::: Listed records

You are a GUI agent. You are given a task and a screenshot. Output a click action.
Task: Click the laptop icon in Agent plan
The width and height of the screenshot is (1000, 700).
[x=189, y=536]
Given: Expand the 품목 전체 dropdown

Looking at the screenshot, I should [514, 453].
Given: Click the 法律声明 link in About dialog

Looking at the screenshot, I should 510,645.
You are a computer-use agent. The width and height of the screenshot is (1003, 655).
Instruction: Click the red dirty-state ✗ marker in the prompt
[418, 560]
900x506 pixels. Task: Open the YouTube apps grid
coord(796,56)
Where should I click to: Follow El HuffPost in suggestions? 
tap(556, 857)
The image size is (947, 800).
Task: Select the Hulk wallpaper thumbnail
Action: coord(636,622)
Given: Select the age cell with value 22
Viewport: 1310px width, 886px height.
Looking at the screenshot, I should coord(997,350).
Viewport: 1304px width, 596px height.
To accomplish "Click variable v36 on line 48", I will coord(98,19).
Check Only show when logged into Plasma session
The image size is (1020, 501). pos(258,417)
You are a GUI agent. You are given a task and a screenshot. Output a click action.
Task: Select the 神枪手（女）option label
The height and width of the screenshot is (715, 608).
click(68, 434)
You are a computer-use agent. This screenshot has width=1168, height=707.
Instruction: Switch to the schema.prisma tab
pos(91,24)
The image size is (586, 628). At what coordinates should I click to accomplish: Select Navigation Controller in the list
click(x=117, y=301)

::::::

### Exercise prompt
Retype the data. Keep every word as it stands.

### Your solution
You are a GUI agent. You are given a task and a screenshot. Output a click action.
Task: Click the laptop icon in Agent plan
The width and height of the screenshot is (1000, 700).
[x=189, y=536]
Given: Expand the 품목 전체 dropdown

Looking at the screenshot, I should [514, 453].
Given: Click the 法律声明 link in About dialog

Looking at the screenshot, I should 510,645.
You are a computer-use agent. The width and height of the screenshot is (1003, 655).
Instruction: Click the red dirty-state ✗ marker in the prompt
[418, 560]
900x506 pixels. Task: Open the YouTube apps grid
coord(796,56)
Where should I click to: Follow El HuffPost in suggestions? 
tap(556, 857)
The image size is (947, 800).
Task: Select the Hulk wallpaper thumbnail
Action: coord(636,622)
Given: Select the age cell with value 22
Viewport: 1310px width, 886px height.
Looking at the screenshot, I should coord(997,350).
Viewport: 1304px width, 596px height.
To accomplish "Click variable v36 on line 48", I will coord(98,19).
Check Only show when logged into Plasma session
The image size is (1020, 501). pos(258,417)
You are a GUI agent. You are given a task and a screenshot. Output a click action.
Task: Select the 神枪手（女）option label
The height and width of the screenshot is (715, 608).
click(68, 434)
You are a computer-use agent. This screenshot has width=1168, height=707.
Instruction: Switch to the schema.prisma tab
pos(91,24)
The image size is (586, 628). At what coordinates should I click to accomplish: Select Navigation Controller in the list
click(x=117, y=301)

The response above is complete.